TAREFAS:
1. Reescreva em forma de lista o parágrafo do texto sobre a proposta EUROPEAID que começa por "Esta ação deveria ser coordenada". Mantenha os factos principais.
2. Segundo o texto sobre a proposta EUROPEAID, qual seria o montante inicial afetado ao novo fundo?
3. No texto sobre a proposta EUROPEAID, imprima sem alterações o trecho que começa nas palavras "A Comissão Europeia" e termina depois de "com a DG ECHO.".

A Comissão Europeia deve anunciar imediatamente que, à luz da crise e do défice de financiamento no sistema humanitário global causado pela suspensão do financiamento da USAID, irá implementar um aumento de emergência nas suas operações de financiamento humanitário através da criação de um novo fundo denominado EUROPEAID - um veículo financeiro filantrópico de emergência - e da afetação de um montante inicial de mil milhões de euros. Deverá também criar uma task force para gerir este fundo e avaliar os pedidos de financiamento de emergência das organizações humanitárias para garantir a continuidade dos programas mais críticos. Esta iniciativa de apoio humanitário deveria, idealmente, ser dirigida por um antigo político europeu de renome e líder humanitário, trabalhando em estreita coordenação com a DG ECHO.

Esta ação deveria ser coordenada com os países europeus doadores mais importantes, que também contribuiriam para este fundo de emergência e afectariam alguns dos seus funcionários à task force. Em alternativa, poderiam anunciar um aumento do seu próprio orçamento humanitário para financiar parte do financiamento insuficiente em programas críticos e coordenar o seu desembolso com a EUROPEAID, uma ação que os países desenvolvidos fora da Europa, como o Canadá, a Austrália, a Coreia do Sul e o Japão, poderiam também imitar.

DADOS REGISTADOS:
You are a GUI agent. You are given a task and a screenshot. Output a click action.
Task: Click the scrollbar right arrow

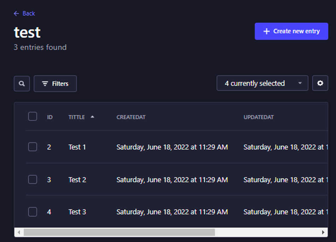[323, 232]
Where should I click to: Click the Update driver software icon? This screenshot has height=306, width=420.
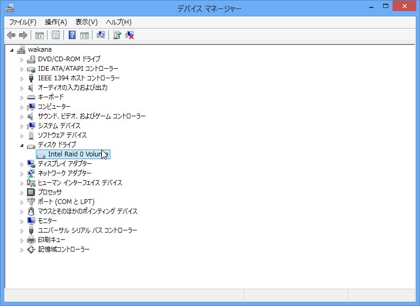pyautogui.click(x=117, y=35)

---

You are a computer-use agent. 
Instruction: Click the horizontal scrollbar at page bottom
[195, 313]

EXERCÍCIO RESOLVIDO:
1.
- A ação seria coordenada com os principais países europeus doadores, que contribuiriam para o fundo de emergência e destacariam alguns dos seus funcionários para a task force.
- Em alternativa, esses países poderiam aumentar o seu próprio orçamento humanitário para cobrir parte do financiamento em falta nos programas críticos e coordenar o desembolso com a EUROPEAID.
- Países desenvolvidos fora da Europa, como o Canadá, a Austrália, a Coreia do Sul e o Japão, também poderiam seguir esse exemplo.

2. Mil milhões de euros.

3.
A Comissão Europeia deve anunciar imediatamente que, à luz da crise e do défice de financiamento no sistema humanitário global causado pela suspensão do financiamento da USAID, irá implementar um aumento de emergência nas suas operações de financiamento humanitário através da criação de um novo fundo denominado EUROPEAID - um veículo financeiro filantrópico de emergência - e da afetação de um montante inicial de mil milhões de euros. Deverá também criar uma task force para gerir este fundo e avaliar os pedidos de financiamento de emergência das organizações humanitárias para garantir a continuidade dos programas mais críticos. Esta iniciativa de apoio humanitário deveria, idealmente, ser dirigida por um antigo político europeu de renome e líder humanitário, trabalhando em estreita coordenação com a DG ECHO.